Kapal perintis atau kapal yang merintis suatu tugas, definisi ini biasanya digunakan untuk kapal laut yang melayani rute-rute sampai ke pulau-pulau terpencil dan/atau pulau-pulau terluar. Dikatakan pulau terpencil karena penduduk di pulau tersebut hanya berkisar 100-an kepala keluarga.
Kondisi geografis Indonesia yang dikelilingi lautan dan diapit 2 samudra dengan ribuan pulau kecil di dalamnya dan konstitusi yang menjamin hak warga negara, mengharuskan akses yang cukup dan manusiawi untuk warga di pulau-pulau tersebut.
Kapal Perintis Penuh Sesak
Kurangnya sarana transportasi mengurangi kemampuan pertumbuhan ekonomi di daerah-daerah tersebut bahkan jika adapun kebutuhan masih jauh lebih besar. Tidak jarang kapal-kapal perintis penuh sesak, bukan cuma oleh orang namun juga barang kebutuhan pokok yang dibutuhkan warga di daerah tersebut.  Resiko kecelakaan semakin tinggi karena muatan yang berlebihan, jadi sulit berharap  untuk memperoleh keamanan apalagi kenyamanan di kapal perintis.
Memang sudah ada kapal-kapal swasta namun kondisinya tidak lebih baik, penumpang berbaur dengan muatan barang, belum lagi fasilitas untuk tidur dan air bersih.
Untuk wilayah timur, bukan hanya kapal perintis yang dibutuhkan namun juga kapal tipe Ro-ro karena selain mengangkut pnumpang, juga mampu mengangkut kendaraan roda 2, roda 4 bahkan truk dan kontainer sekaligus. Kapal tipe ini sangat diperlukan karena keterbatasan crane di sebagian dermaga, sehingga waktu bongkar muat bisa jauh lebih cepat.

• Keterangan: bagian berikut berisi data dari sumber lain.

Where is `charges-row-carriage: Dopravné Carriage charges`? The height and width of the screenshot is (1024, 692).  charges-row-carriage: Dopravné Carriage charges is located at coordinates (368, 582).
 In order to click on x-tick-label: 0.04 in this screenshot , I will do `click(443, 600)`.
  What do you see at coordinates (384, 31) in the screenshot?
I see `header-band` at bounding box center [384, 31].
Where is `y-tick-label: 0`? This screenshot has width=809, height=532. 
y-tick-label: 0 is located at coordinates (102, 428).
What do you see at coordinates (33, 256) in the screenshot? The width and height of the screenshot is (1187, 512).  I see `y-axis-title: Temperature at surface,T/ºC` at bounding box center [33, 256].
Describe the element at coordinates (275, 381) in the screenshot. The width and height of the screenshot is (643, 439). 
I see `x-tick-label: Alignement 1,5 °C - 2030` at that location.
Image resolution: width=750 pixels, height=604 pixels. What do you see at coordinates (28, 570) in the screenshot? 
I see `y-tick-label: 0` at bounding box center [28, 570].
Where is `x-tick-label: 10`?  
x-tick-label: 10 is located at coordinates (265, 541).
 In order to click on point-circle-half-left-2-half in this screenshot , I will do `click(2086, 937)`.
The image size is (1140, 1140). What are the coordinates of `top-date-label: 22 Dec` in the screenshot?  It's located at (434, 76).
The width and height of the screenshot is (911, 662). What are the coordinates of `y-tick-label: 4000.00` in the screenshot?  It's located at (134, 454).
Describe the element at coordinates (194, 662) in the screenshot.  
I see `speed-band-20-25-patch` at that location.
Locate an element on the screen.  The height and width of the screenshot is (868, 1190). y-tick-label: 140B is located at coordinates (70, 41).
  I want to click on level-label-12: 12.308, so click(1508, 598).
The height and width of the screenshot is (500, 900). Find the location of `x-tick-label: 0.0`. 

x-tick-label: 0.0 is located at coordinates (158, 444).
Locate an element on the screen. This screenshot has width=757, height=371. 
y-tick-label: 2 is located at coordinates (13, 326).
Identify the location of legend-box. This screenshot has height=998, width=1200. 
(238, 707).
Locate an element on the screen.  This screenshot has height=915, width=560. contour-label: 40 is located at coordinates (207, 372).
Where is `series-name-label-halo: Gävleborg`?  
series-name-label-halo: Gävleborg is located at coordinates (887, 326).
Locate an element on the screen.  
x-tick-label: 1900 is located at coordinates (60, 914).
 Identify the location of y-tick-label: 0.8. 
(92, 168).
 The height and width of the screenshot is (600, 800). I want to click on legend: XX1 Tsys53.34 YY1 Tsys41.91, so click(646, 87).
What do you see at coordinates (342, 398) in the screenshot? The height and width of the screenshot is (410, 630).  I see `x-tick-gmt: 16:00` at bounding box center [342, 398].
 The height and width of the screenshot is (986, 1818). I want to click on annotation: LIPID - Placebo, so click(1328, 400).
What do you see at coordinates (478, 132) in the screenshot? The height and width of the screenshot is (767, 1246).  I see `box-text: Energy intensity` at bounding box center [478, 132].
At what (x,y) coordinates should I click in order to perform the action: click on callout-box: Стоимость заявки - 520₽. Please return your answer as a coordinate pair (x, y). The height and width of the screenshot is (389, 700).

Terkadang waktu bongkar muat di pelabuhan bisa mencapai 1 minggu namun dengan kapal ini, barang tidak dibongkar namun kendaraan bisa langsung meninggalkan kapal dan pelabuhan.
Berdasarkan informasi yang kami terima, dalam tahun ini pemerintah telah menambah beberapa kapal perintis dan akan terus menambahnya. Kementrian perhubungan menggunakan istilah sabuk nusantara untuk kapal-kapal itu dimana rute-rute yang akan disinggahi akan saling terhubung satu daerah dengan daerah lainnya, pulau yang satu dengan pulau lainnya.
Tujuan yang akan disinggahi diserahkan kepada kepala daerah baik Gubernur, Walikota, maupun Bupati. Karena merekalah yang lebih memahami kebutuhan di daerahnya, selanjutnya mereka pula yang akan mengajukan ke pusat. Pengajuan dilakukan ke Pusat karena Pemerintah Pusat yang akan menanggung subsidinya.
Pemeritah Pusat akan mengatur konektifitas kapal perintis dengan kapal perintis lainnya maupun dengan kapal Pelni lainnya.
Perlu dana yang sangat besar untuk subsidi pembangunan dan operasionalnya namun itu layak untuk dilakukan.